Friday, May 20, 2016

For Posterity

Inspirational song: Slit Skirts (Pete Townshend)

I hate getting to the end of the day, and realizing I honestly can't remember the beginning of it. I know I did stuff today. I'm sure of it. I had to have. But here I am, nearing bedtime, with no clue how I got here. I don't know whether to blame advancing age, fatigue, chronic illness, or just plain forgetfulness for getting me into this predicament.

One of my stated goals for writing every night was to improve my memory. (I remember saying that much, at least.) For a while, it was really doing me some good. I was able to pull out long-buried scenes from my youth, to document for posterity. And it even seemed to be helping me absorb every single day, to slow it down and pick it apart before each night came to a close. I felt like I was actually living, not just letting time slip by unnoticed. But something has changed. I don't know whether it's the lupus itself, or merely the knowledge that things are somewhat broken inside me. I may have given myself permission to feel the pain, and to feel the effects on my conscious mind as well. I often wonder whether that is why things seem so much worse than when I was fighting an unknown enemy, trying to pretend I was still the smart and self-sufficient woman I told myself that I was. I feel much less so now. It's a hard adjustment to make, recognizing that all those things I tried to hide and power through were actually real symptoms, not just my imagination. I almost think that all the medications and supplements I'm taking are making things a little worse, on the way to making things better. At least I hope that "better" is at the end of this ride. The status quo is unacceptable and unbearable.

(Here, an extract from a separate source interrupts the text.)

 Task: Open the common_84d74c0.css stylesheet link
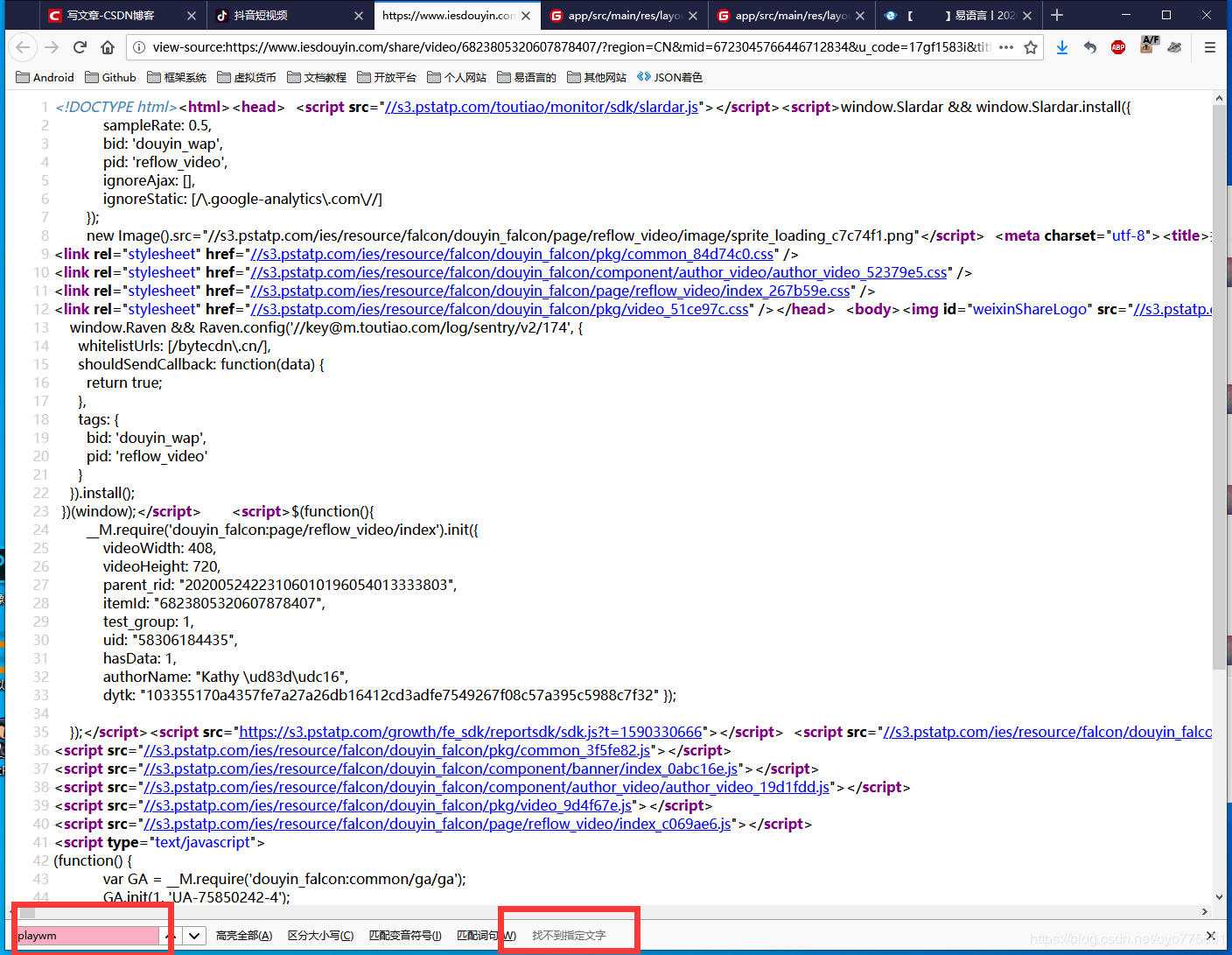[x=512, y=254]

I'm am painfully aware of one activity that we did today. With the stated goal of pricing and comparison shopping for an electric lawn mower (so that I have a hope of ever using one again, that won't be too heavy and shake the crap out of my sensitive hands), we went to a couple big box stores. And damned if we didn't walk in through the garden centers each time. The corner of the yard, where we put in all the lilacs and other perennials, is still in the process of being turned over. We're digging up the grass in a big section (I'm not doing the digging part), and replacing it with flowers and shrubs. So today we ended up with two different cartfuls of flowers, plus a couple flowering shrubs (this time my spirea was pink). This meant we had to dig up another big section of grass, shake out the dirt from the roots, and plant what we could place in the earth that we turned over. A delphinium, red yarrow, day lily, rosemary, marigolds, dianthus, and snapdragon later, we called it quits. I had sat out in the sun much longer than I was supposed to, with only half of my time covered by a big sun hat. There is still dirt under my nails, and I can barely take a breath without my lungs aching. But four different neighbors stopped to chat about it, including one elderly lady who only stopped long enough to say she was so glad to see us working in the yard, and that she absolutely loved flowers. That corner is going to be awash in them very soon. Most of them will fill in and come back year after year. That's what I needed. Something that will take care of itself. Because the way I'm feeling these days, it's getting increasingly difficult for me to picture being able to take active care of the Park like I used to.